[Work request] Check every line below for the word "computer" and copy the ones that have it.

(Beginning of Information)

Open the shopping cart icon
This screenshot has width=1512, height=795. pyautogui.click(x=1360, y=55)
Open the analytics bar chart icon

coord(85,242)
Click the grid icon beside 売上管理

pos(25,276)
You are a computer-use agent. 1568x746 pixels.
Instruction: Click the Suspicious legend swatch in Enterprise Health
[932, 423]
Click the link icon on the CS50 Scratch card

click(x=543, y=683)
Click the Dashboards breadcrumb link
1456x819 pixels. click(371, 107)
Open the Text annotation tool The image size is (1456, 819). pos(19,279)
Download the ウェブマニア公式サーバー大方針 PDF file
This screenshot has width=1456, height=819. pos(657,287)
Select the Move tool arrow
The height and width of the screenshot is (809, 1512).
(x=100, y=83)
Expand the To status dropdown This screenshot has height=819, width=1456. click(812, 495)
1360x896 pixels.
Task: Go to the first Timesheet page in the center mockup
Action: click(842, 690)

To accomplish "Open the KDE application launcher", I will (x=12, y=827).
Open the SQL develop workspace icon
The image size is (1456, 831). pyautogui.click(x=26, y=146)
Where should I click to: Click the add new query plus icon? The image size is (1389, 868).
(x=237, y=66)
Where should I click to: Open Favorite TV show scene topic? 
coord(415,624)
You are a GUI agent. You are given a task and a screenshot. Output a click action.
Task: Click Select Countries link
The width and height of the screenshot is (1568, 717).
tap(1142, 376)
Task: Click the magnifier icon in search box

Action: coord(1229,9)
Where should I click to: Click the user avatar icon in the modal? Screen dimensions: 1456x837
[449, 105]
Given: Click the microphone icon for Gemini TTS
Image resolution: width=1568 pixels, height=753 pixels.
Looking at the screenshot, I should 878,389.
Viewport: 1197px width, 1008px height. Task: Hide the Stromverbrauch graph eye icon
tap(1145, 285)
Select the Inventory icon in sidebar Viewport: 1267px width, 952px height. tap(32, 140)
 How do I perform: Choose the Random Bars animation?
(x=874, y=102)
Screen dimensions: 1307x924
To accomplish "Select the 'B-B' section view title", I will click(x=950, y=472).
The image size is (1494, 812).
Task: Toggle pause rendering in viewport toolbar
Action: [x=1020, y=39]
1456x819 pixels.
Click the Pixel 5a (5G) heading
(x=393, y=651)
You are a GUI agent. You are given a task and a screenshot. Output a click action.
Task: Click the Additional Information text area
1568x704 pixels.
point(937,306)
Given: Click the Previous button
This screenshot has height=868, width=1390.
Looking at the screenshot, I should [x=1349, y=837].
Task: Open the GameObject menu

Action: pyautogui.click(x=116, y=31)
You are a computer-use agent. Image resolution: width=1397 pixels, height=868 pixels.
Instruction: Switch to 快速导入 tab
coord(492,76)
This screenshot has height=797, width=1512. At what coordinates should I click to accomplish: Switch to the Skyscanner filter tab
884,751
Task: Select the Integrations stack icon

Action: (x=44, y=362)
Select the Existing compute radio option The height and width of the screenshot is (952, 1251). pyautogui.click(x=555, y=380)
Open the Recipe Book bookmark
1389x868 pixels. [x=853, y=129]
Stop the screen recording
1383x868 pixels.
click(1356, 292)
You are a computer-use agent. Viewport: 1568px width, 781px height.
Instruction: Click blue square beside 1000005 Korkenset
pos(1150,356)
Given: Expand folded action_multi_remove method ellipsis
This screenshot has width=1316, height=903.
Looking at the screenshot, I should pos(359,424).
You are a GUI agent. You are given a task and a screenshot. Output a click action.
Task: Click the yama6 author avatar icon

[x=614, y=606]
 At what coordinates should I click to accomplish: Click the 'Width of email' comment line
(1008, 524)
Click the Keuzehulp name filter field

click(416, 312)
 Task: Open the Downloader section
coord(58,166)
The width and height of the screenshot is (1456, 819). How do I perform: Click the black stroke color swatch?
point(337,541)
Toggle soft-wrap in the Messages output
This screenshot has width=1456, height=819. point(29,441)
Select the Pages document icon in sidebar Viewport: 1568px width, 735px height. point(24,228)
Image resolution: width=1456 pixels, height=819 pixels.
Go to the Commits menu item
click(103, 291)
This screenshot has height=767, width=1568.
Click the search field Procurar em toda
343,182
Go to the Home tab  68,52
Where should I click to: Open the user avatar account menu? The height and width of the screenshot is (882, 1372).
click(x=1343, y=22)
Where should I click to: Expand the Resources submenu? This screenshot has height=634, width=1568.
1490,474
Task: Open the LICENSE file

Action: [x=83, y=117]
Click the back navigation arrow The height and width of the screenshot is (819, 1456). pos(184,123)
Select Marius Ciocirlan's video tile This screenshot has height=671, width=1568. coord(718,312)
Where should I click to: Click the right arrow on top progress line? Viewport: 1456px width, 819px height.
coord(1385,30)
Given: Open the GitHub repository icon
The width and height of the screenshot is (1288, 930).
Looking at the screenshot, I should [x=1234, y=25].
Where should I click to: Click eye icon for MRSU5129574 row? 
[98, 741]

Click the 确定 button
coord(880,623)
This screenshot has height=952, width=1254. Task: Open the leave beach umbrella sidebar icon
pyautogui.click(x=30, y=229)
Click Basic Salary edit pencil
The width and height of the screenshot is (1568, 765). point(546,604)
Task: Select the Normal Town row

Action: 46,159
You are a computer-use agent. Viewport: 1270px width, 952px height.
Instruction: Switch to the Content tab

(End of Information)

[Output]
You are a computer-use agent. 1568x746 pixels.
You are a computer-use agent. Image resolution: width=1397 pixels, height=868 pixels.
You are a computer-use agent. Viewport: 1568px width, 781px height.
You are a computer-use agent. Viewport: 1270px width, 952px height.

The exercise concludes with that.